He encouraged me to pursue the second book, BLOOD RUSH, perhaps because he did identify with Marek so much. Although he’s too much the jealous kind to ever be Team Rode (I heard his condescending snort in my head as I wrote that), it’s safe to say he was just as invested in the Books of the Demimonde as I was.
When it came time to show him the first draft of WOLF’S BANE, I hesitated. I hadn’t talked much about the story, other than it was Were-centric. Just as I had way back in the beginning, I’d written this one more or less in secret.
Not because I didn’t want him to know I was writing—that cat was so far out of the bag, the cat had already forgotten its grudge. Instead, it was the story itself. I felt…guilty. Like I was cheating.
Not on my husband—but, rather, I felt like I’d cheated on my book boyfriend. And that really sat in my stomach like a greasy boulder.
See, in WOLF’S BANE, Marek is kinda really out of Sophie’s picture. When the book opens, Sophie is struggling with two terrible options. Marek is so damaged that she either has to do the impossible and figure out a way to save him…or do the impossible and move on.
That’s when Dierk comes into her life and grabs hold of her destiny. You’d think that circumstances going out of her control would actually make it easy for her, let her off the hook, allow her to just roll with things.
But, no. Of course not. Mule-stubborn Sophie, that’s her.

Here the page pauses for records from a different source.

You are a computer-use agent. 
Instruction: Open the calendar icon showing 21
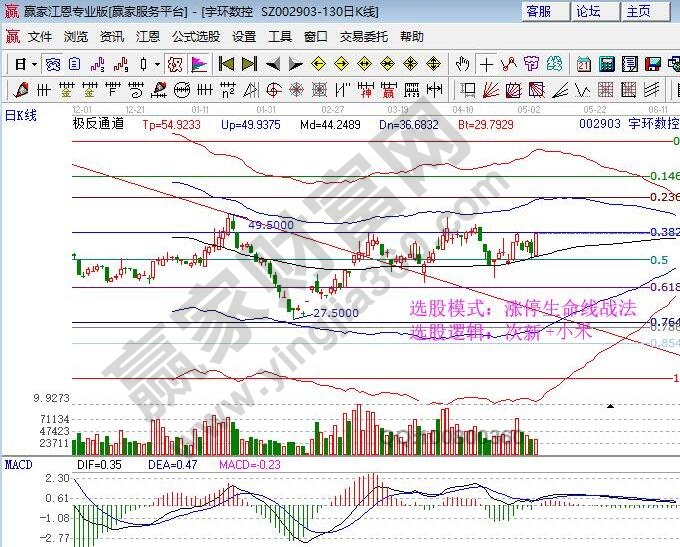[583, 64]
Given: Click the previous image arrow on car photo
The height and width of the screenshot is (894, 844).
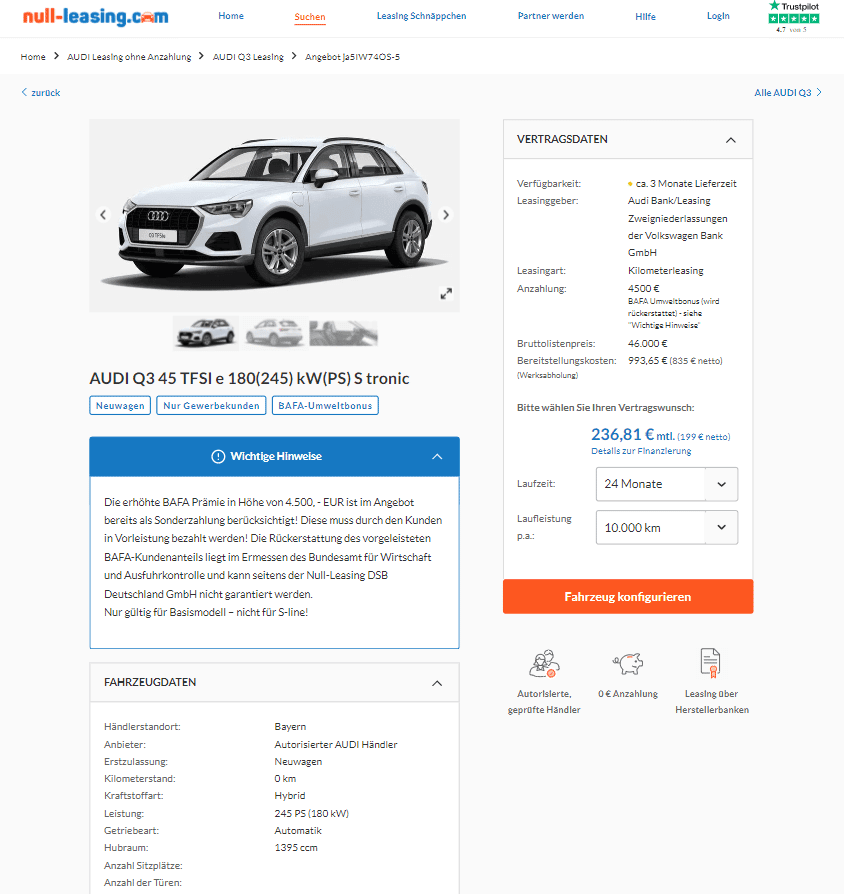Looking at the screenshot, I should 103,215.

While Sophie fought against Dierk and his destiny, however, I grew sweet on him. I found myself thinking about him as I drove to work. I imagined the sound of his voice, gravelly-soft with that lovely German accent and the way his lashes looked when he was sleeping.
I swear, I didn’t mean to. After all, I’m Sophie’s biggest cheerleader. Whatever she wants, I want, too. She loves Marek. I want her to love Marek. See? We’re like sisters from another mister.
God, I could just hang my head, I feel so guilty thinking these thoughts about Dierk (although it has yet to stop me from crushing on him.) But he’s just so…sigh.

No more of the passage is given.